KUALA LUMPUR, April 7 — Malaysians failed to gain admission into the world’s most prestigious university for the second year in a row due to a slide in the quality of applicants, said Harvard University’s selection panel chief for Malaysia.
Not only did no Malaysian student receive an offer letter but none apparently was even good enough to make it to the interview rounds. This comes after a controversy erupted over the quality of Malaysian education when Education Minister Tan Sri Muhyiddin Yassin pointed to a World Economic Forum report to claim that Malaysians had a higher standard of education compared to that in some advanced countries.
Datuk Dr Goh Cheng Teik, who leads the Harvard team that interviews prospective Malaysian students, said he was informed the quality of applicants had deteriorated.
“I called the Harvard College of Admissions Office and was told that although they received applications from Malaysian students, no one was shortlisted for interviews as they are not considered competitive enough,” he was quoted as saying by The Star.
A two-year absence from incoming Harvard freshman classes is enough to raise concerns over the quality trends of Malaysian education given that at least one Malaysian had been admitted to Harvard every year from 1985 to 2010.
A statement from Harvard’s interview panel showed that Malaysia was only fourth among Southeast Asian countries in terms of enrolment in the Ivy League institution.
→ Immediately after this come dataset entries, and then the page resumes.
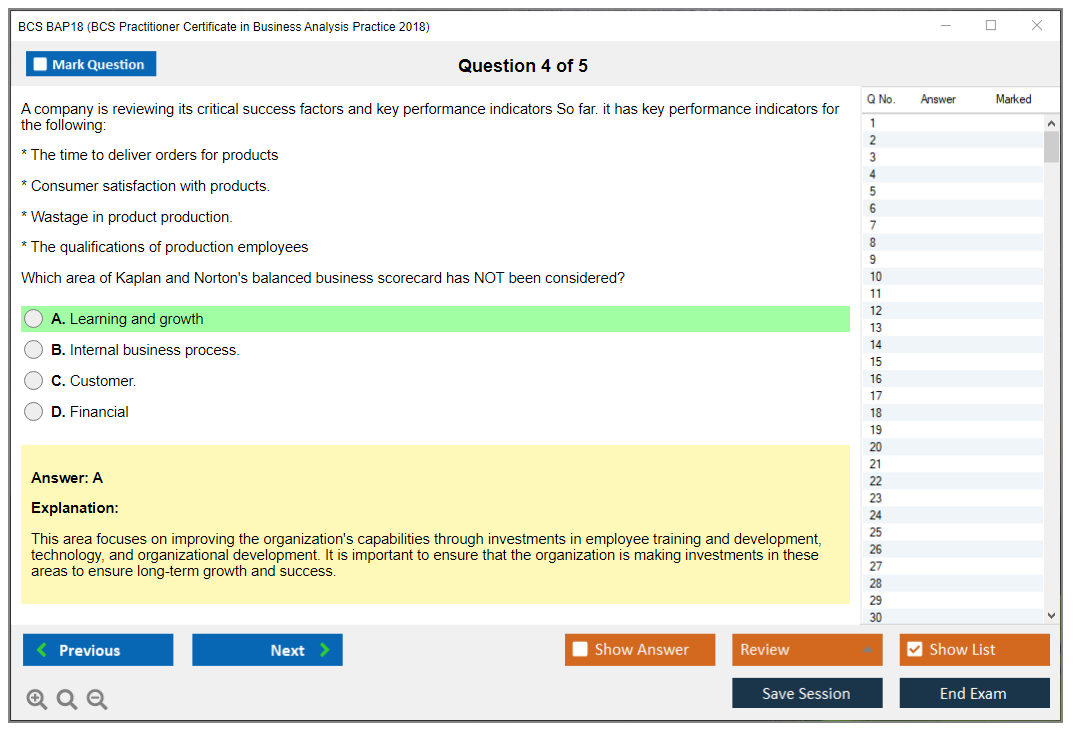1075x735 pixels.
Task: Maximize the BCS BAP18 window
Action: click(x=991, y=26)
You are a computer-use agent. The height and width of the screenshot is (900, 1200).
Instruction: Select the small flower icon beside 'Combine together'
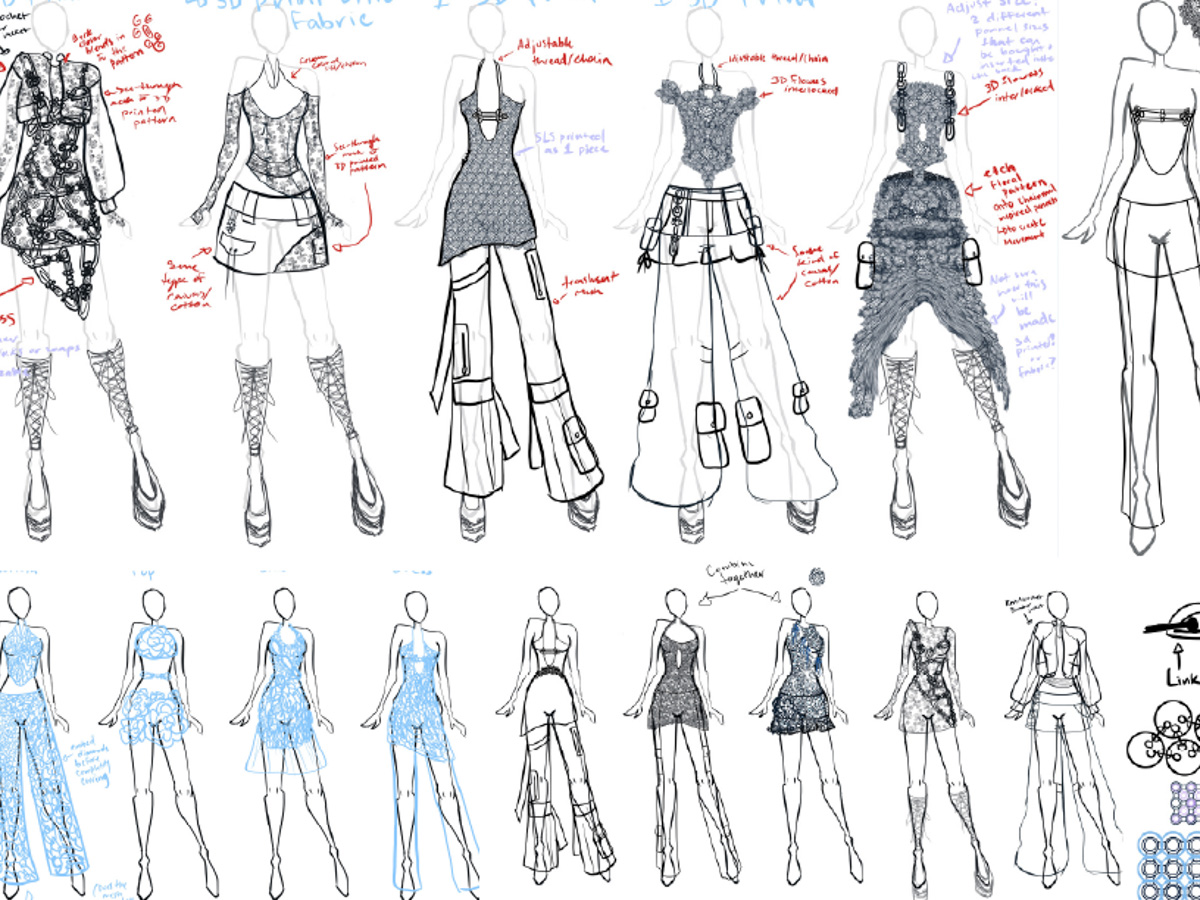tap(818, 574)
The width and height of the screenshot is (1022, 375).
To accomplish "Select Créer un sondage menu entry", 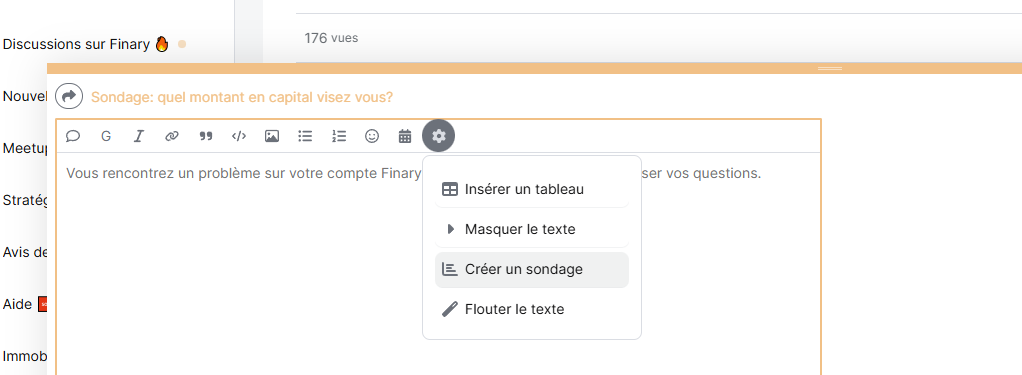I will pos(532,269).
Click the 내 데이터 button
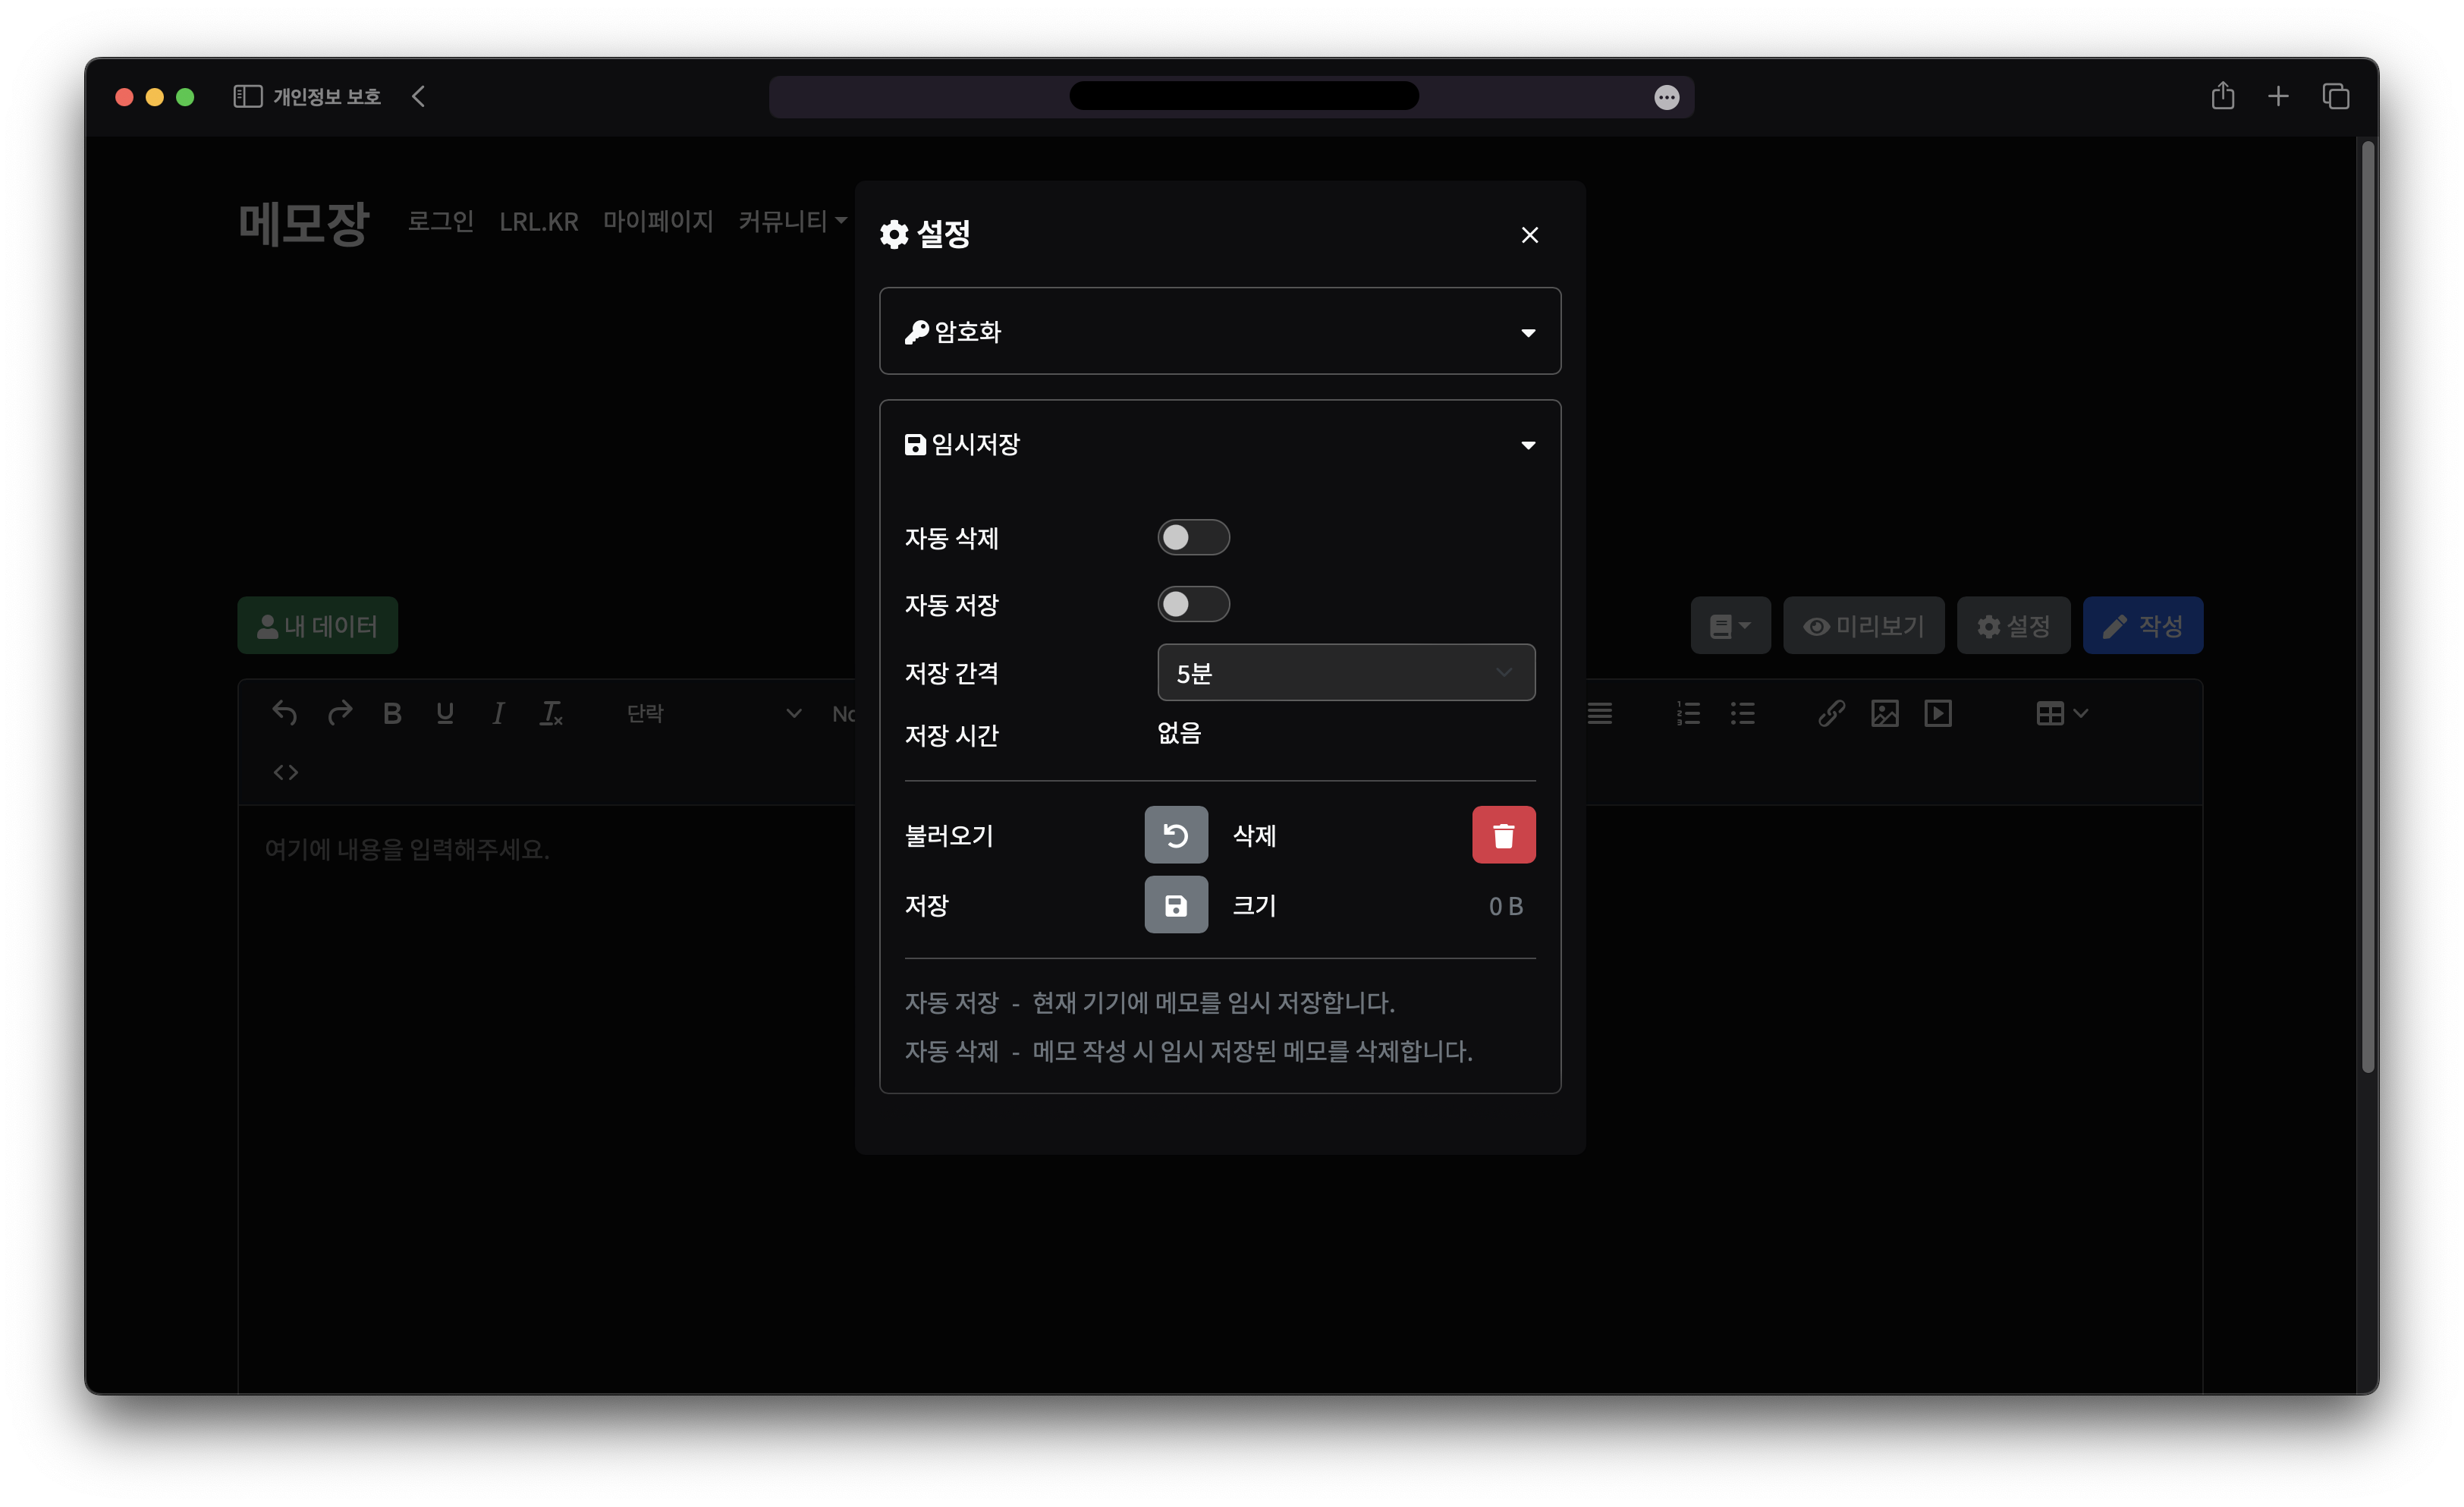The height and width of the screenshot is (1507, 2464). (x=317, y=625)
Singapore has the highest number of Harvard undergraduates with 18, followed by Thailand with seven, Vietnam with six, Malaysia with five and Indonesia with two.
It was ranked the No. 1 university in the world last year by the Center for World-Class Universities of Shanghai Jiao Tong University. Some 34,950 applicants were received by Harvard for the 2016 graduating class and only 6.3 per cent were accepted.